Overall, the blog post seeks to clarify perceived misstatements issued over the weekend in a post that generated widespread discussion in the community. The full release takes aim at accusations that the organisation is “bankrupt” and has fired “90% of its staff”.
Though attributed to the Bitcoin Foundation board of directors, the statement does not seem to represent the board in its entirety. Both board members representing the individual members of the foundation, Olivier Janssens and Jim Harper, state that the release was prepared and distributed without their knowledge.

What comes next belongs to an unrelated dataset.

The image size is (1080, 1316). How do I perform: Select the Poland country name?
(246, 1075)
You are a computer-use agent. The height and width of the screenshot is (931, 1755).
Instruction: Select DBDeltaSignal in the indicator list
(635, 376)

Perhaps most notably, the post alleges that a measure to split up the foundation into two entities, one focused on promotion, the other on core development, has been approved by the board of directors, stating:
”In the last board meeting, the management team presented an austere, yet clear, path forward for the board. The board of directors voted on March 31, 2015 to proceed with the strategic plan and to work out a communications plan to roll out the decision along with the finished annual report for members and the public.”
The statements have been questioned by Janssens and Harper, though the latter called the release “a fair correction of some details” relating to the organisation’s financial situation.
The post suggests the foundation’s financial troubles are purely tied to the decline in the price of bitcoin, not the result of its spending as suggested, and explains that interim executive director Patrick Murck will continue in his current position without pay.
Both Harper and Janssens told CoinDesk that while a formal vote was taken at the last board meeting, they are not satisfied that the proposal was approved as suggested.
Janssens took his criticism of the statement to the Bitcoin Foundation forum, suggesting that the vote was limited to a decision on how the organization should proceed with regards to its obligations to its staff.
“We only voted on firing staff,” Janssens wrote. “No plan was approved. The board minutes will back that up. To quote Patrick ‘the only thing that we’re voting on in this vote is to reduce cost by cutting headcount’.”
Janssens also hit back at the language used by the post, suggesting that any issues with specific numbers or phrases he used were secondary to the overall message, that staff has been laid off and the group’s financial future is currently in question.
“It does not address my main point of hiding the real financial status from its members for so long,” Janssens told CoinDesk.
In separate remarks, Harper attempted to categorize the proposal as one that lacks sufficient depth, especially in contrast to one he suggested to the board.
“[The proposal] didn’t have a list of employees, near-term activities, long-term activities. Taking the parts of the document about the foundation and what it should do, ask yourself if you could run a foundation on that,” he said.
Brock Pierce and Mickey Malka reported that they agree with the document’s version of events, and expressed their disappointment that the continued debate may erode the public image of the organisation.
The Bitcoin Foundation did not respond to requests for further comment at press time.